A national bestseller in hardcover, acclaimed as "one of the best books about music in America" (Jonathan Yardley, The Washington Post ), Positively 4th Street is that rare book with a new story to tell about the 1960s -- about how the decade and all that it is now associated with were created in a fit of collective inspiration, with an energy and creativity that David Hajdu has captured on the page as if for the first time."

5. The Blonde Lady; Being a Record of the Duel of Wits between Arsene Lupin and the English Detective by Maurice LeBlanc (Lupin #2 / 1908). A new author for me, one of the earliest mystery writers.

"It is just when a thing gets beyond me that I suspect Arsène Lupin most.”
—from the book

So confesses Chief-Inspector Ganimard, Lupin’s implacable enemy in The Blonde Lady, the second of Maurice Leblanc’s many books featuring Arsène Lupin.

Published in the UK under the title Arsène Lupin versus Holmlock Shears, in The Blonde Lady high-spirited aristocratic thief Arsène Lupin, outmaneuvers Chief-Inspector Ganimard and matches wits with the famous English detective Holmlock Shears and his indispensable sidekick Wilson (the obvious variation of the names of these characters were used to avoid copyright infringement).

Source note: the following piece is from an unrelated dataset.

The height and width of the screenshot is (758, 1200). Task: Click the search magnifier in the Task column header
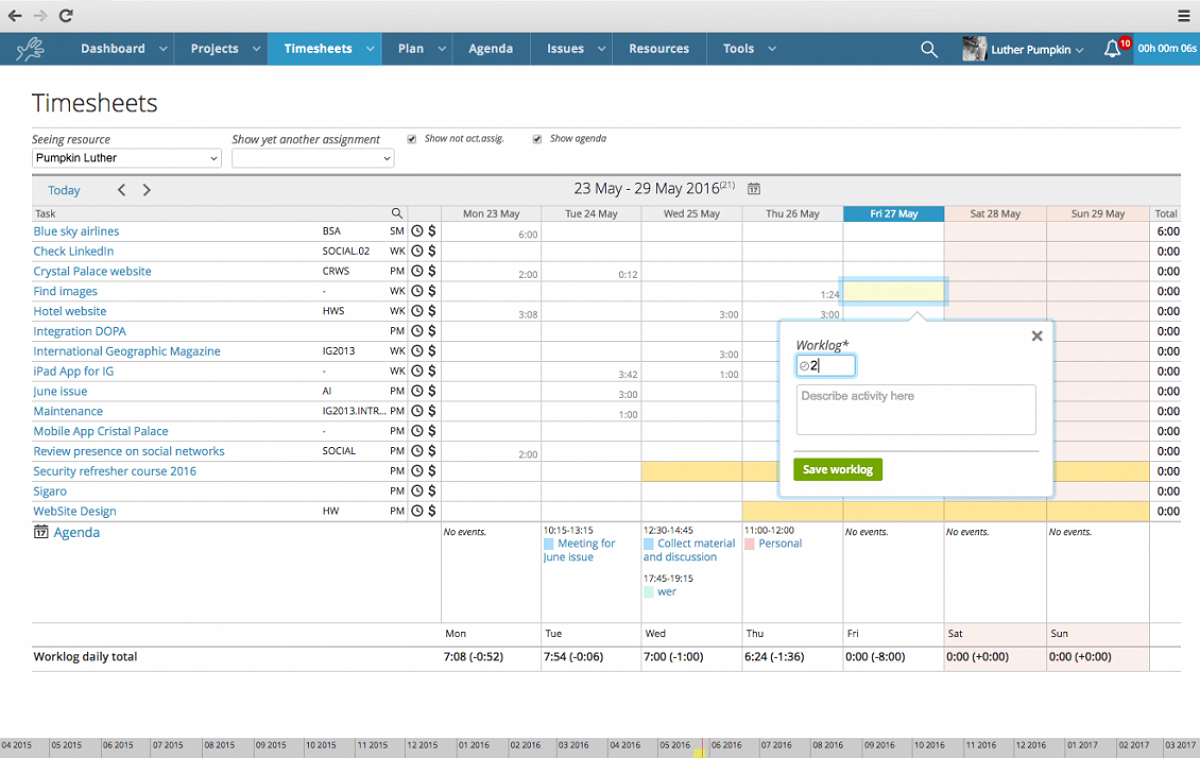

This edition relies upon the lively, faithful English translation by Alexander Teixeira de Mattos, whose sparkling translation of Arsène Lupin, Gentleman-Burglar introduced English language readers to Maurice Leblanc’s irresistible creation."

6. Four Ways to Forgiveness by Ursula K. Le Guin (Hainish Cycle #7). LeGuin has long been one of my favorite authors. My first book of hers was The Left Hand of Darkness, back in my university days. Of late, I've explored her work more and more. My plan for 2024 is to focus on her work in 12 + 4 Challenge. To that end I've been purchasing more of her books to make sure I have 16 to enjoy.

"Here is a society as complex and as troubled as any on our world, peopled with unforgettable characters struggling to become fully human. For the disgraced revolutionary Abberkam, the callow 'space brat' Solly, the haughty soldier Teyeo, the Ekumen historian and Hainish exile Havzhiva, freedom and duty both begin in the heart, and success as well as failure has its costs."

I think I'm going to stop here and continue looking at women authors in a future post. For those who celebrate, have a thoughtful Remembrance Day on the 11th and stay dry.